:: TASK OBJECTIVE ::
Among the records below, find the line that has "Screen dimensions: 568x440"; from there, give the lines again exactly, and stop after the line that has "You are a computer-use agent.".

:: MATERIAL FOR THIS TASK ::

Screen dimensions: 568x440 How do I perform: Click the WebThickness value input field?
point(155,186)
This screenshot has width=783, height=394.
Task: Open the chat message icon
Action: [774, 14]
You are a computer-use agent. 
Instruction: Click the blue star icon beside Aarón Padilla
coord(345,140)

---

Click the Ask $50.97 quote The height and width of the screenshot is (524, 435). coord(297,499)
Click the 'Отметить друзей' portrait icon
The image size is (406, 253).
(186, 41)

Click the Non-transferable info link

:: RESPONSE TO THE TASK ::
Screen dimensions: 568x440 How do I perform: Click the WebThickness value input field?
point(155,186)
This screenshot has width=783, height=394.
Task: Open the chat message icon
Action: [774, 14]
You are a computer-use agent. 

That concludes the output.